(WORK TASK) Write out the records in full and without alteration, setting aside their pictures.

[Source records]
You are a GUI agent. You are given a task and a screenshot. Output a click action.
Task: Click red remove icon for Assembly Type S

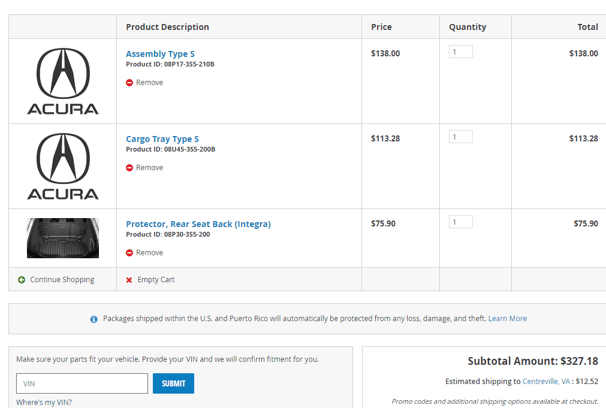(129, 83)
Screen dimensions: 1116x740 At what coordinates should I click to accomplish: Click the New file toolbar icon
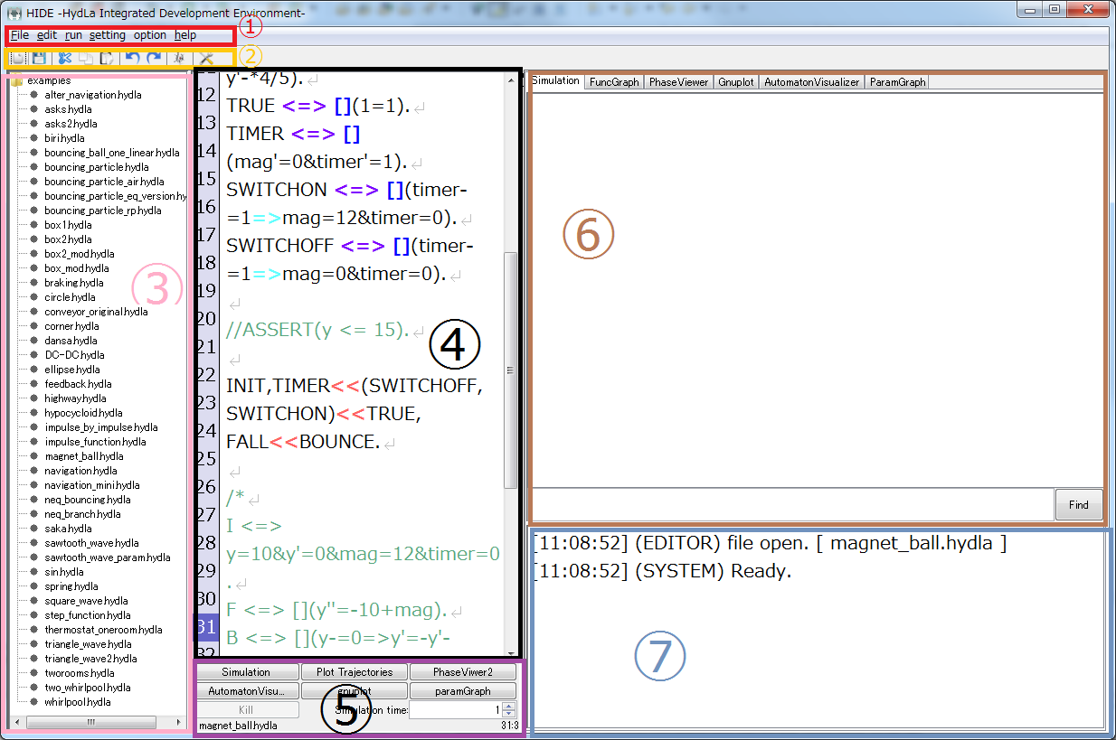click(x=19, y=58)
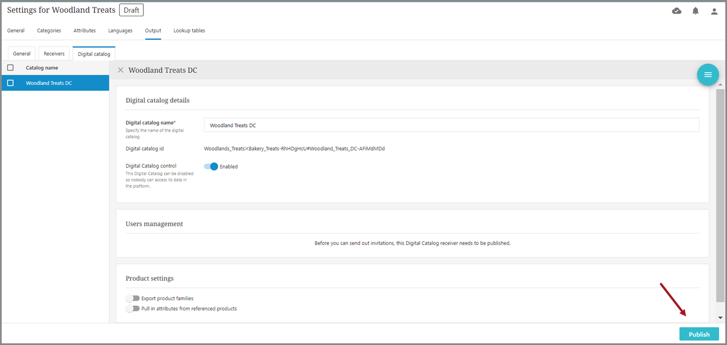
Task: Open the Lookup tables tab
Action: click(189, 31)
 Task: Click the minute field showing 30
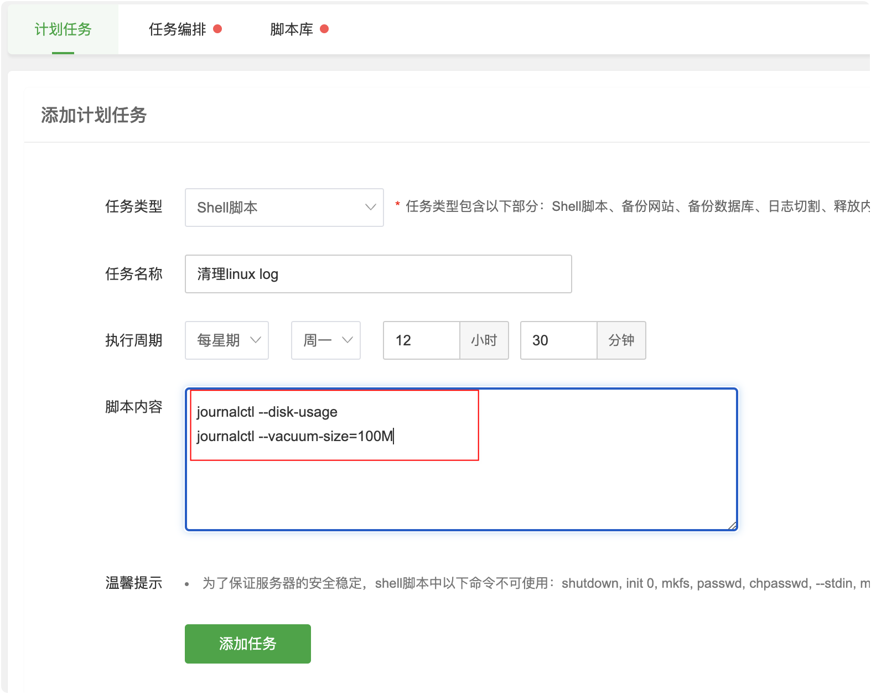point(558,340)
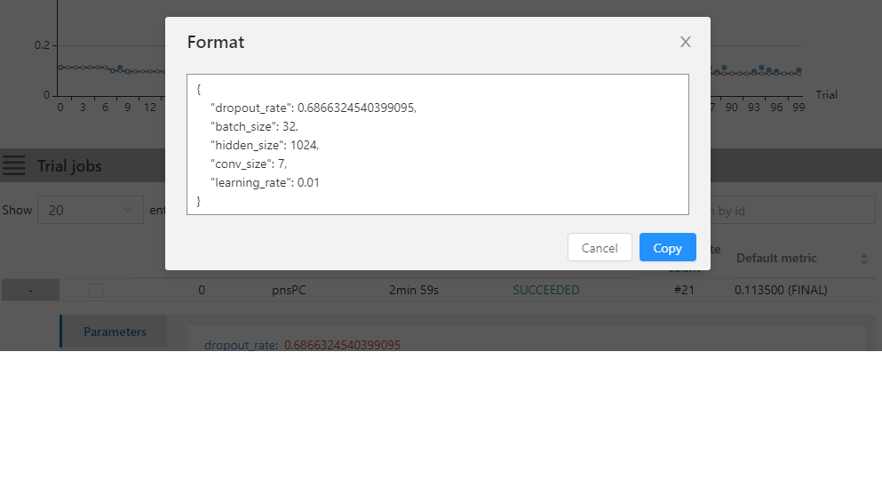Tick the trial 0 row checkbox
Image resolution: width=882 pixels, height=488 pixels.
[x=96, y=291]
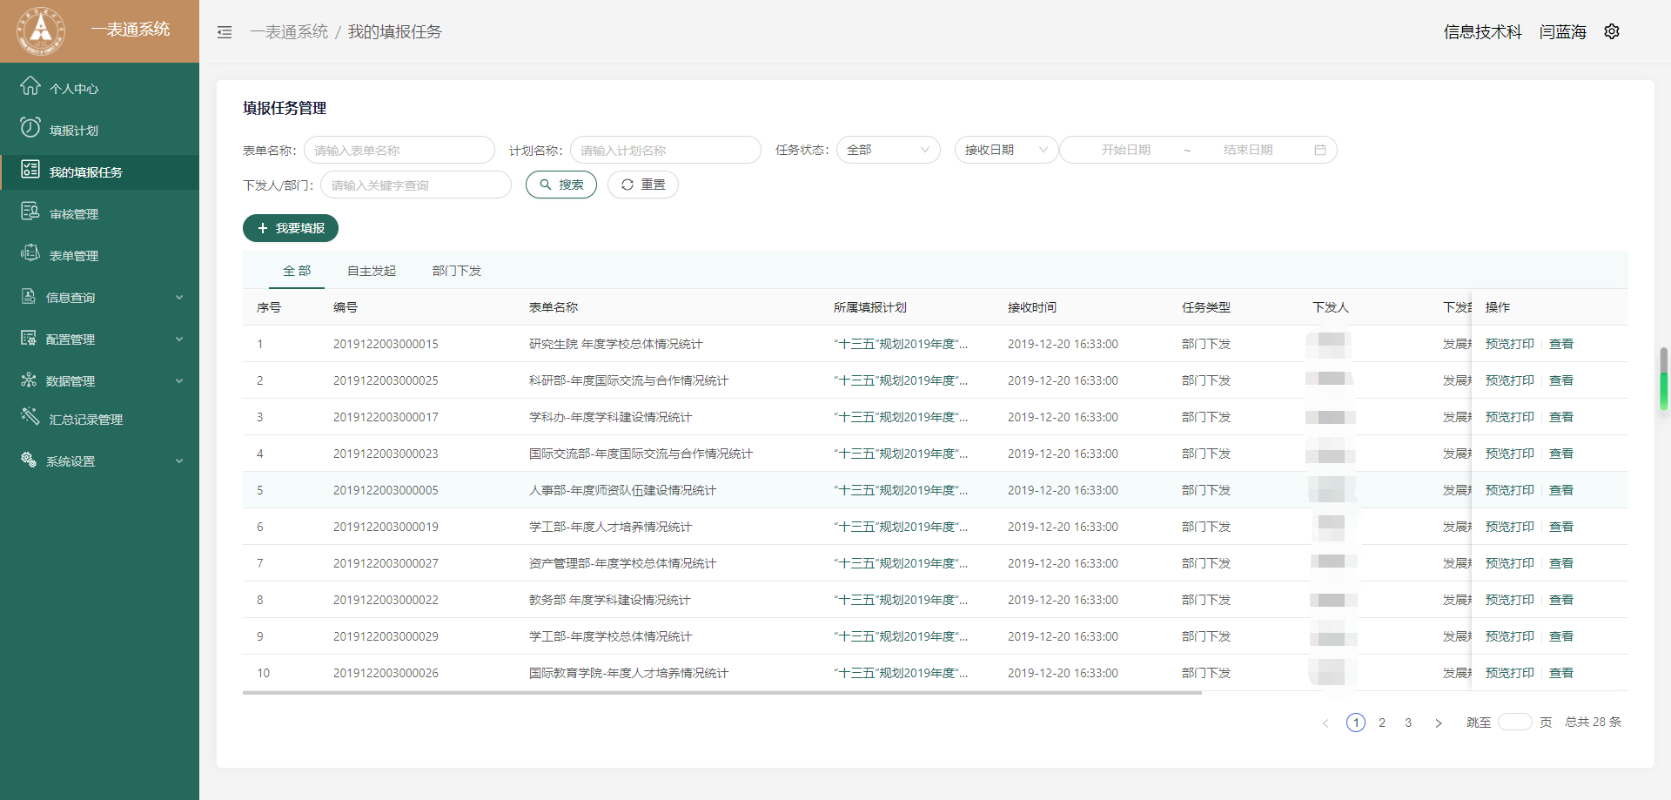Viewport: 1671px width, 800px height.
Task: Open settings via the gear icon
Action: 1612,31
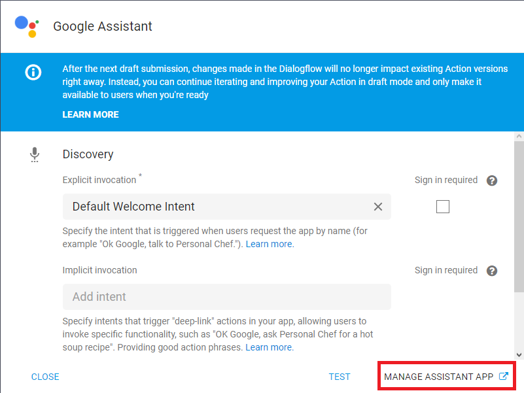
Task: Select the Default Welcome Intent field
Action: click(x=216, y=207)
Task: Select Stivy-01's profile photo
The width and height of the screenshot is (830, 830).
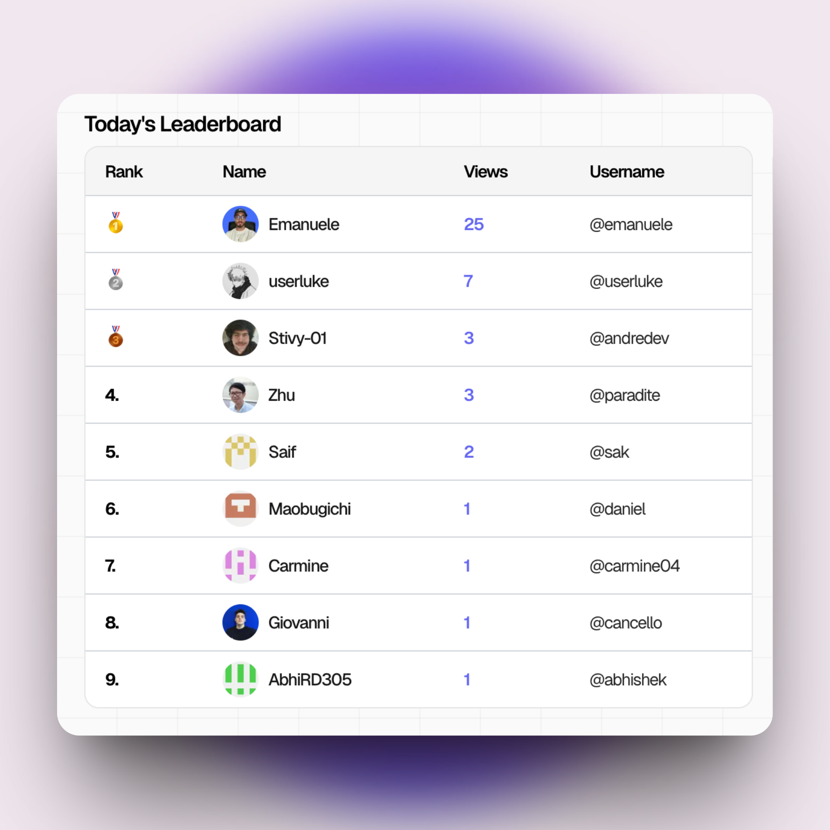Action: point(240,338)
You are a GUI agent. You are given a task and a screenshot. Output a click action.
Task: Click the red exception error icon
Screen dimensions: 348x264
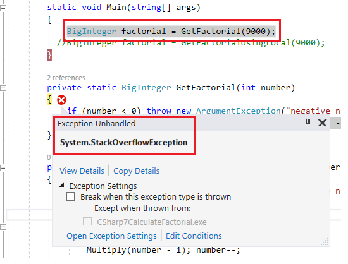[x=61, y=100]
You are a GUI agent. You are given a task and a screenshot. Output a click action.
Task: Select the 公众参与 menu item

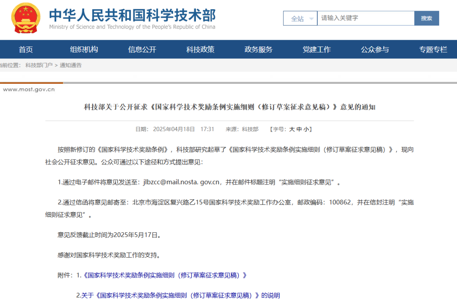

(RESPONSE FOR THIS EXERCISE)
You are a GUI agent. You are given a task and a screenshot. Output a click action.
Task: Click red remove icon for Assembly Type S

(129, 83)
Screen dimensions: 1116x740 At what coordinates should I click to accomplish: Click the New file toolbar icon
click(x=19, y=58)
Task: Open the Lookup tables tab
Action: click(189, 31)
 Task: Click the minute field showing 30
point(558,340)
Tick the trial 0 row checkbox
Image resolution: width=882 pixels, height=488 pixels.
[x=96, y=291]
Viewport: 1671px width, 800px height.
Task: Open settings via the gear icon
Action: 1612,31
Task: Select the Default Welcome Intent field
Action: click(x=216, y=207)
Task: Select Stivy-01's profile photo
The width and height of the screenshot is (830, 830).
Action: point(240,338)
You are a GUI agent. You are given a task and a screenshot. Output a click action.
Task: Click the red exception error icon
Screen dimensions: 348x264
[x=61, y=100]
You are a GUI agent. You are given a task and a screenshot. Output a click action.
Task: Select the 公众参与 menu item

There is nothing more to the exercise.